====== Data provided ======

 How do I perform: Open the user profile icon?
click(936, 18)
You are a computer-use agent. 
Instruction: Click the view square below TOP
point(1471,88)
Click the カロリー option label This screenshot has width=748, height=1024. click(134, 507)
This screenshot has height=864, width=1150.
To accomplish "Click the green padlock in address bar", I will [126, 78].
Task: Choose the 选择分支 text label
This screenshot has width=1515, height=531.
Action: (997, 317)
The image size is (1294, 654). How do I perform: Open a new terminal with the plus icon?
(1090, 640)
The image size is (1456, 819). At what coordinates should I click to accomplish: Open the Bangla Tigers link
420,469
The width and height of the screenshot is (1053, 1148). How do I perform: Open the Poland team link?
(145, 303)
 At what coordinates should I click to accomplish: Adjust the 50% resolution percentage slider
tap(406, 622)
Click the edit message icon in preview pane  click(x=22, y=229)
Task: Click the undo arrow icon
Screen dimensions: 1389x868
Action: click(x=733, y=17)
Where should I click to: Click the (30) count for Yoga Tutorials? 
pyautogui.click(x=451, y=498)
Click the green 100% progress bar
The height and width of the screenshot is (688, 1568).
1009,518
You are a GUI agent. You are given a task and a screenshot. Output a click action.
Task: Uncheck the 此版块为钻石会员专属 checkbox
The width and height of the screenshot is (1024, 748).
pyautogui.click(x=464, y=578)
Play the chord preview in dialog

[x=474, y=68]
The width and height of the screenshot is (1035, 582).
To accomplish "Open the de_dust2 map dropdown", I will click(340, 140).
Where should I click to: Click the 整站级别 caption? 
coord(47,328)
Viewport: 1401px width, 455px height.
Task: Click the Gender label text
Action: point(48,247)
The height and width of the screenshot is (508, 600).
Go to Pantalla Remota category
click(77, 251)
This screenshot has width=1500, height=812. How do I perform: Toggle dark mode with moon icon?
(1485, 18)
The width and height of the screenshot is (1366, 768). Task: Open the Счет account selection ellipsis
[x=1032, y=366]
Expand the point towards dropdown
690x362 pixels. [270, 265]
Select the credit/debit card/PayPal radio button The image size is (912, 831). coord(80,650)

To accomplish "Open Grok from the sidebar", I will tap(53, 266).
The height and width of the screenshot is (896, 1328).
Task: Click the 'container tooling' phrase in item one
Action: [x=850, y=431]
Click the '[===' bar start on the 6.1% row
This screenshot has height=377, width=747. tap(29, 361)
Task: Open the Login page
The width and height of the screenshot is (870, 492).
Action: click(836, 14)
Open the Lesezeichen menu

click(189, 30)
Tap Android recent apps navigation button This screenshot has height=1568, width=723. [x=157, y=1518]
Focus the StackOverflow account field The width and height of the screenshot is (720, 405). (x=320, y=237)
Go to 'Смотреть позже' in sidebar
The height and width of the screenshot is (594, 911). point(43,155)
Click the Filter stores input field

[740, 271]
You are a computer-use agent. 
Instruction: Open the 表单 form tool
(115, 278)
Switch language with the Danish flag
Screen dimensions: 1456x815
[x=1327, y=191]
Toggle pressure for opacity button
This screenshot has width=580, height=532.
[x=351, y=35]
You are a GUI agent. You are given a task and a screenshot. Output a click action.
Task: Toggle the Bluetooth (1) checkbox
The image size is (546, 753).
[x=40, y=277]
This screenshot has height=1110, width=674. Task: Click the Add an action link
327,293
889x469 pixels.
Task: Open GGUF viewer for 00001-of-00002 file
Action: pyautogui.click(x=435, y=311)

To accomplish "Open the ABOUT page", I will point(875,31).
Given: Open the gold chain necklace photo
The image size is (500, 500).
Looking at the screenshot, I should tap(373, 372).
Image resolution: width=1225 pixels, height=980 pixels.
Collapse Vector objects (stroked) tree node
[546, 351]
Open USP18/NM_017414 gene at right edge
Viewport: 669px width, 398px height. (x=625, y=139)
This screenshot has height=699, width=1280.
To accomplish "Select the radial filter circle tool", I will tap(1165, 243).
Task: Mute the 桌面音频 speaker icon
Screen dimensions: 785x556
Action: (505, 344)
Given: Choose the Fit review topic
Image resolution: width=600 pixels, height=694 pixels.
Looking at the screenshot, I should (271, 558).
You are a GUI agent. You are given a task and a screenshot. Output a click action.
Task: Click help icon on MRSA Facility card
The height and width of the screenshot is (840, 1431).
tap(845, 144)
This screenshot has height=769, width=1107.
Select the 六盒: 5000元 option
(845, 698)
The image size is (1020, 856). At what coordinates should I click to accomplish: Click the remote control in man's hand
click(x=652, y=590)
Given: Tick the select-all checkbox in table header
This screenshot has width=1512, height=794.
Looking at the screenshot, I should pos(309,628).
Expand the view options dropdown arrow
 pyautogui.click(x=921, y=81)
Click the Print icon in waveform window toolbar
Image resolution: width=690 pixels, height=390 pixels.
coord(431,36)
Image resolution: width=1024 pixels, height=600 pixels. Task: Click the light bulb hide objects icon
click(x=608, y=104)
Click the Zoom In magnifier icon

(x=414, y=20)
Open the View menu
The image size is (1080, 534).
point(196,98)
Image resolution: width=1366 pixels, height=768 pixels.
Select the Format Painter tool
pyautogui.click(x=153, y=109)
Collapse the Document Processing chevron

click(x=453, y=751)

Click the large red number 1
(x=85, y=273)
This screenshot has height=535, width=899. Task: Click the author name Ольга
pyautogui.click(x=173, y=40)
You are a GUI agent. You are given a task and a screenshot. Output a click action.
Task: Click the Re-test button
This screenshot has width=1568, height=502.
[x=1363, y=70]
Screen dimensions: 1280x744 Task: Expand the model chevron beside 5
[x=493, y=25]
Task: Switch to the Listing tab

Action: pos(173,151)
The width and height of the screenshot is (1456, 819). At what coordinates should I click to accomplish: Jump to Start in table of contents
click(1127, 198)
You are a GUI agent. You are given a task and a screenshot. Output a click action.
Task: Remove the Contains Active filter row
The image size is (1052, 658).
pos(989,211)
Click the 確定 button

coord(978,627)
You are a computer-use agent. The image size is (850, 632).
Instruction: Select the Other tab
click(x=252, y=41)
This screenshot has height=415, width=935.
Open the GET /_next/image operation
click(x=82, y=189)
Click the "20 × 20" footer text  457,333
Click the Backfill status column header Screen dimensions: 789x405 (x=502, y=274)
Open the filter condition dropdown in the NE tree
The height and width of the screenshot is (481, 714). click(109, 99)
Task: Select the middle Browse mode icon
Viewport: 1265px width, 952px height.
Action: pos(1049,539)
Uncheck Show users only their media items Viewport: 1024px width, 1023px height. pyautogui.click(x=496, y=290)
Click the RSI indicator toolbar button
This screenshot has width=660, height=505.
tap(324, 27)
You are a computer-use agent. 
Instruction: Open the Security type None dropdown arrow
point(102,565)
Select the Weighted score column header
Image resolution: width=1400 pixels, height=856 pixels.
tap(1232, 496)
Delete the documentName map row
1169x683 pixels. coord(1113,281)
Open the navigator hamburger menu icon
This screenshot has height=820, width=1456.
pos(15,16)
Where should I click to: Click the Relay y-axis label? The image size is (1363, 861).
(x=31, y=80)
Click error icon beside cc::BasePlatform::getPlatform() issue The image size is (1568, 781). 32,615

======

• Task item: The word "Choose" is the filter: copy every line of the listing above that contains it.

• Output for this task:
Task: Choose the 选择分支 text label
Given: Choose the Fit review topic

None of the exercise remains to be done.